Your objective: Please set down exactly the lines from the one containing "You are a GUI" through the last line of the records below, both included, with no pictures.

━━━━━ Extracted information ━━━━━

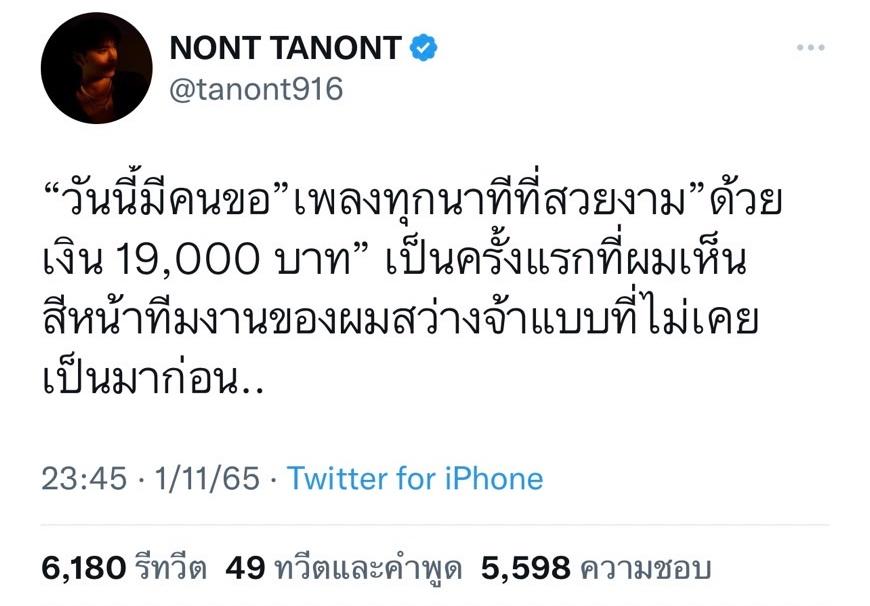Click the blue verified badge

click(424, 47)
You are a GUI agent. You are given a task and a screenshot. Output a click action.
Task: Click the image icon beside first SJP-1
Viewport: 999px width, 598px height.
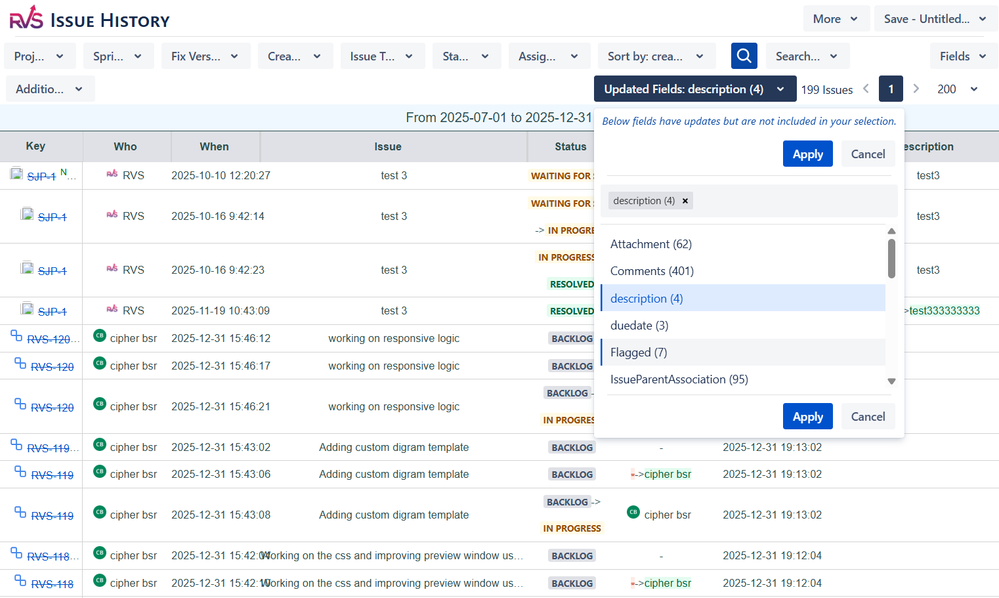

━━━━━

Result of the task:
You are a GUI agent. You are given a task and a screenshot. Output a click action.
Task: Click the image icon beside first SJP-1
Viewport: 999px width, 598px height.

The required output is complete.